Work item - What the task requires is each entry, restated exactly.

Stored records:
· · · · ·

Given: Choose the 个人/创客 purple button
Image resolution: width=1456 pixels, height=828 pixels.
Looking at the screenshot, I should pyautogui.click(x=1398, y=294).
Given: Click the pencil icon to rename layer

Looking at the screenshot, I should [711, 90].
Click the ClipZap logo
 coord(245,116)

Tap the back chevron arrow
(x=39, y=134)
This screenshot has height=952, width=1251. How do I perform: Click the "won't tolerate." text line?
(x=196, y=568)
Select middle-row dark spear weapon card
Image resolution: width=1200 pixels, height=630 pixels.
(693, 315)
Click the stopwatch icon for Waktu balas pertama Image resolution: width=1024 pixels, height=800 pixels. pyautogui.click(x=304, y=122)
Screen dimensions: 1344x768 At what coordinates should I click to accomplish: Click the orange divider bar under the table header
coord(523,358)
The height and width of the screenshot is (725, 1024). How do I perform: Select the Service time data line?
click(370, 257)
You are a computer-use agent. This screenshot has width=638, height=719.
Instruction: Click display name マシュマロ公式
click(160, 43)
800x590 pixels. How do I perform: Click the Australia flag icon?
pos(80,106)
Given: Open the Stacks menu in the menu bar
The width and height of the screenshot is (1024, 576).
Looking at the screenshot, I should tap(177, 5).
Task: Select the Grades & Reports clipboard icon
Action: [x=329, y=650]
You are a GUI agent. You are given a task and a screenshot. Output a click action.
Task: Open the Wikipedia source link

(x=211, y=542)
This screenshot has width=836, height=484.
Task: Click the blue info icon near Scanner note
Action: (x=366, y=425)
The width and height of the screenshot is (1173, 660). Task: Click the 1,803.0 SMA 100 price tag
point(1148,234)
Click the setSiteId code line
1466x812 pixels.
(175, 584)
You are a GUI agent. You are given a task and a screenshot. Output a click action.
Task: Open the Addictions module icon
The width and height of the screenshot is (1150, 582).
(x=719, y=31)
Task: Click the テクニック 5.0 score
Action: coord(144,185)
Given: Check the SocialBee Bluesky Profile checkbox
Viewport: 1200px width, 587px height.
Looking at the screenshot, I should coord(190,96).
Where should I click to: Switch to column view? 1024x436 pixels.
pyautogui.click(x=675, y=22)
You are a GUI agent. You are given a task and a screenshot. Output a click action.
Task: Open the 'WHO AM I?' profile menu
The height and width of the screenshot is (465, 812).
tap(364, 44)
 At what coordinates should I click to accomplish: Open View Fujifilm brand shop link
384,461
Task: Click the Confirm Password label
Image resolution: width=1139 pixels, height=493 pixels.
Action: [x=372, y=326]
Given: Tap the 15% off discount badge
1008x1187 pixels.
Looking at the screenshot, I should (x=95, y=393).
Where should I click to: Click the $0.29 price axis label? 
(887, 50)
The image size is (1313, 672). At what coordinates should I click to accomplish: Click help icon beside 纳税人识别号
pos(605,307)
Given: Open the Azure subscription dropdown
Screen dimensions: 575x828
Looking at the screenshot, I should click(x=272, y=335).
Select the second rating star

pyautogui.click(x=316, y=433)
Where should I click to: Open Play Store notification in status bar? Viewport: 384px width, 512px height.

· · · · ·

Written answer -
Given: Choose the 个人/创客 purple button
Image resolution: width=1456 pixels, height=828 pixels.
Looking at the screenshot, I should pyautogui.click(x=1398, y=294).
Given: Click the pencil icon to rename layer

Looking at the screenshot, I should [711, 90].
Click the ClipZap logo
 coord(245,116)

Tap the back chevron arrow
(x=39, y=134)
This screenshot has height=952, width=1251. How do I perform: Click the "won't tolerate." text line?
(x=196, y=568)
Select middle-row dark spear weapon card
Image resolution: width=1200 pixels, height=630 pixels.
(693, 315)
Click the stopwatch icon for Waktu balas pertama Image resolution: width=1024 pixels, height=800 pixels. pyautogui.click(x=304, y=122)
Screen dimensions: 1344x768 At what coordinates should I click to accomplish: Click the orange divider bar under the table header
coord(523,358)
The height and width of the screenshot is (725, 1024). How do I perform: Select the Service time data line?
click(370, 257)
You are a computer-use agent. This screenshot has width=638, height=719.
Instruction: Click display name マシュマロ公式
click(160, 43)
800x590 pixels. How do I perform: Click the Australia flag icon?
pos(80,106)
Given: Open the Stacks menu in the menu bar
The width and height of the screenshot is (1024, 576).
Looking at the screenshot, I should tap(177, 5).
Task: Select the Grades & Reports clipboard icon
Action: [x=329, y=650]
You are a GUI agent. You are given a task and a screenshot. Output a click action.
Task: Open the Wikipedia source link

(x=211, y=542)
This screenshot has width=836, height=484.
Task: Click the blue info icon near Scanner note
Action: (x=366, y=425)
The width and height of the screenshot is (1173, 660). Task: Click the 1,803.0 SMA 100 price tag
point(1148,234)
Click the setSiteId code line
1466x812 pixels.
(175, 584)
You are a GUI agent. You are given a task and a screenshot. Output a click action.
Task: Open the Addictions module icon
The width and height of the screenshot is (1150, 582).
(x=719, y=31)
Task: Click the テクニック 5.0 score
Action: coord(144,185)
Given: Check the SocialBee Bluesky Profile checkbox
Viewport: 1200px width, 587px height.
Looking at the screenshot, I should coord(190,96).
Where should I click to: Switch to column view? 1024x436 pixels.
pyautogui.click(x=675, y=22)
You are a GUI agent. You are given a task and a screenshot. Output a click action.
Task: Open the 'WHO AM I?' profile menu
The height and width of the screenshot is (465, 812).
tap(364, 44)
 At what coordinates should I click to accomplish: Open View Fujifilm brand shop link
384,461
Task: Click the Confirm Password label
Image resolution: width=1139 pixels, height=493 pixels.
Action: [x=372, y=326]
Given: Tap the 15% off discount badge
1008x1187 pixels.
Looking at the screenshot, I should (x=95, y=393).
Where should I click to: Click the $0.29 price axis label? 
(887, 50)
The image size is (1313, 672). At what coordinates should I click to accomplish: Click help icon beside 纳税人识别号
pos(605,307)
Given: Open the Azure subscription dropdown
Screen dimensions: 575x828
Looking at the screenshot, I should click(x=272, y=335).
Select the second rating star

pyautogui.click(x=316, y=433)
Where should I click to: Open Play Store notification in status bar? Viewport: 384px width, 512px height.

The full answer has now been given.